Большой человек, похоже, порядочный растяпа. Ну, а маленького нечего опасаться.
Как раз маленького-то и надо было опасаться. Лишь только ежик поравнялся с Рисом, как тот изо всей силы цапнул его за спину. Спина была гладкая, как морской камень, обкатанный волнами. Но Рисова рука не успела еще дотронуться до спины ежика, как тот мгновенно превратился в моток колючей проволоки. Рис взвыл от боли.
– Ах ты гад! – закричал Рис. – Колоться! Черт?
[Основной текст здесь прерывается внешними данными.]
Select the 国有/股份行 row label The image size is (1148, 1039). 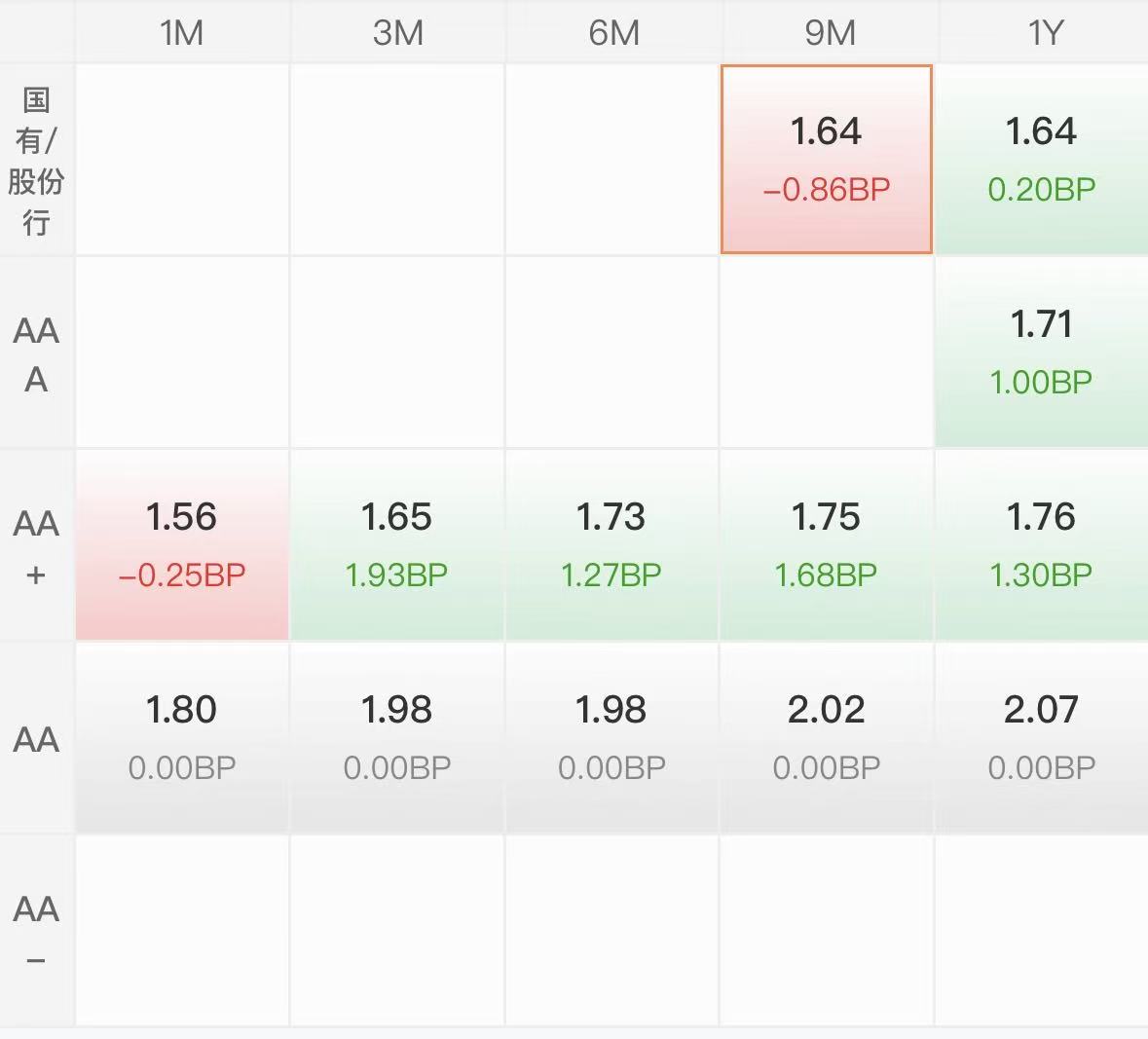[x=36, y=161]
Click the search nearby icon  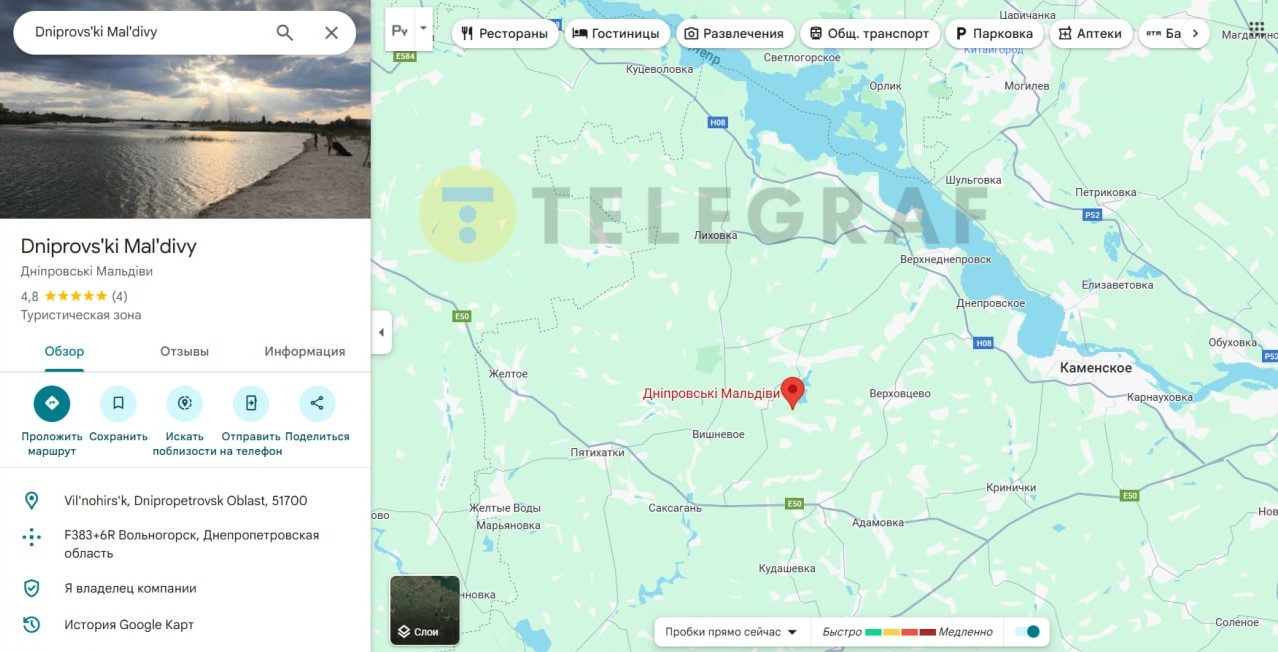click(x=184, y=404)
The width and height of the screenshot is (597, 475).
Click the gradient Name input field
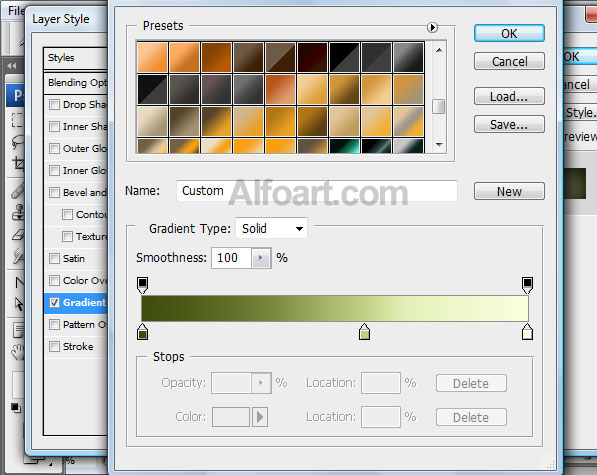[317, 191]
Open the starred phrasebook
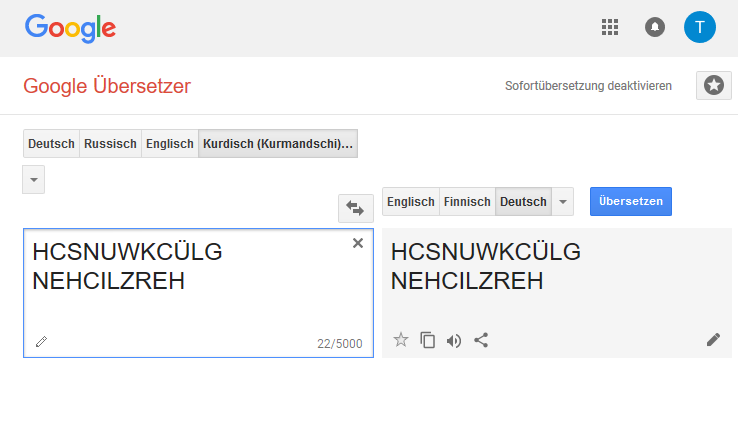Viewport: 738px width, 448px height. click(x=713, y=86)
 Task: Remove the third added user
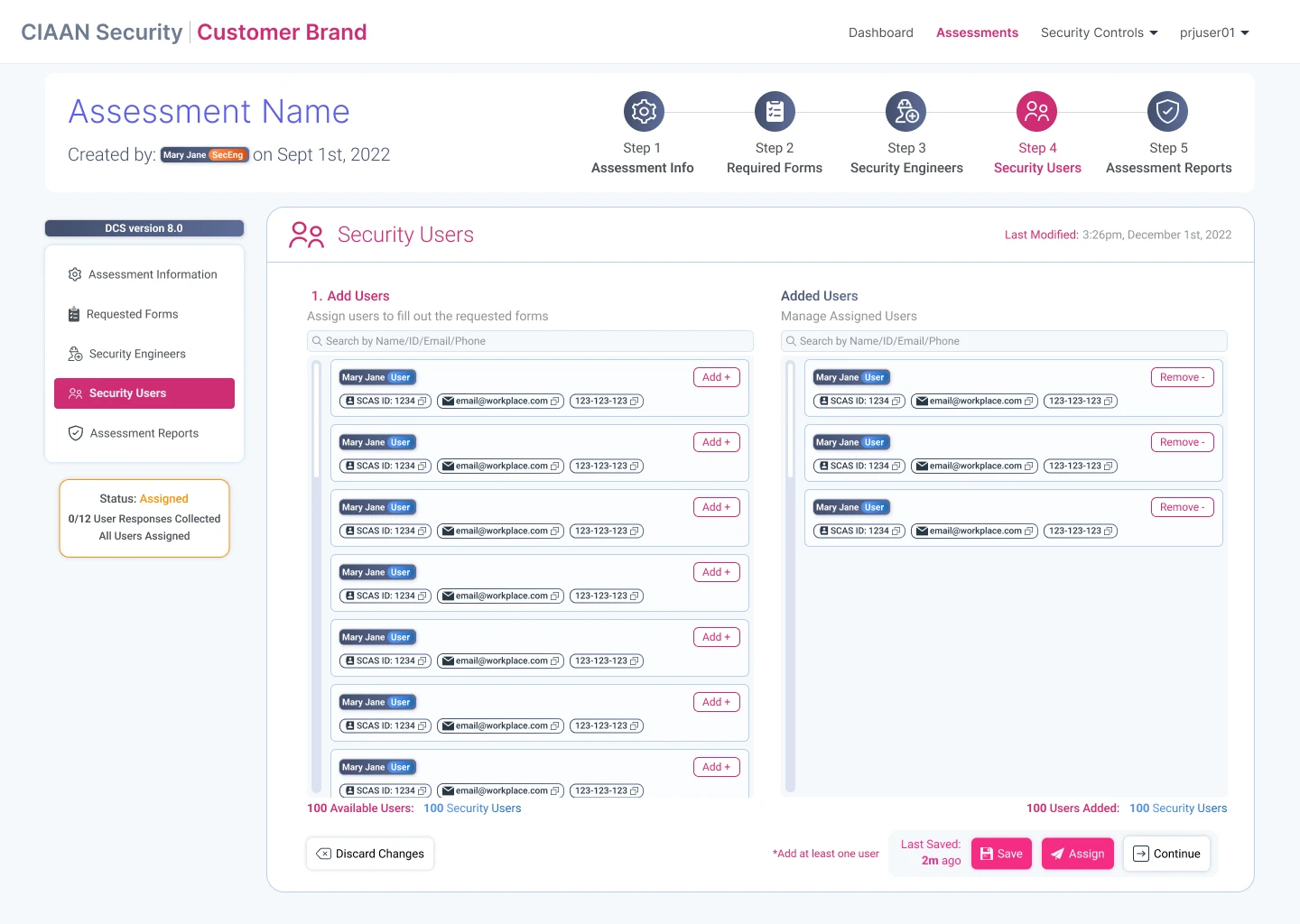1182,507
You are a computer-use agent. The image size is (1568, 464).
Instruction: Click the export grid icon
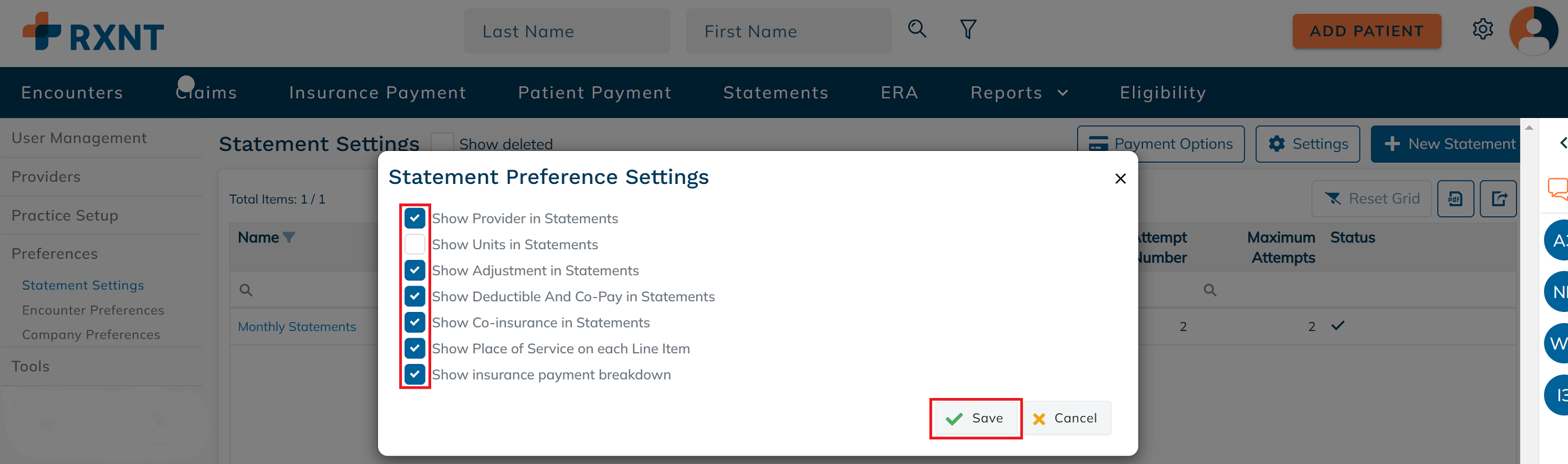coord(1498,198)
Разъяренный сын вскочил на ноги и стал оглядываться в поисках палки или еще какого-нибудь тяжелого предмета. Ежик, свернувшись в клубок, запугивающе шипел у его ног. Не найдя подходящего предмета, Рис поддал ногой ежа, как футбольный мяч, и зашвырнул его в березовые кусты.
– На! Получай!
Рис сел на прежнее место и стал рассматривать руку, которой он цапнул ежа. На указательном пальце виднелась бусинка крови.
– До крови гад укусил!
– Не он тебя, а ты его.
– Он! Я хотел только погладить его по спине.
– Диких животных не гладят по спине.
– Это почему же?
– Дикие животные никому не верят. В том числе и человеку.
– Теперь будет верить, – мстительно сказал Рис.
– Наоборот. Раньше он, наверно, немножко верил людям, иначе бы не вылез из травы. А теперь верить не будет. Раньше он думал, что его враги волк и лиса, а сейчас к ним прибавился человек.
– Пусть прибавился, – буркнул Рис. – Не будет следующий раз колоть невинного человека.
– Он просто испугался и свернулся в клубок. А ты его саданул ногой. Наверно, весь бок отбил. У него и так насморк был. Слышал, как чихал?
– Пусть насморк… У меня тоже насморк, – Рис неестественно чихнул.
– Я не знал, что ты такой злодей. Не любишь животных.
– Люблю. Я всегда по телику «В мире животных» смотрю.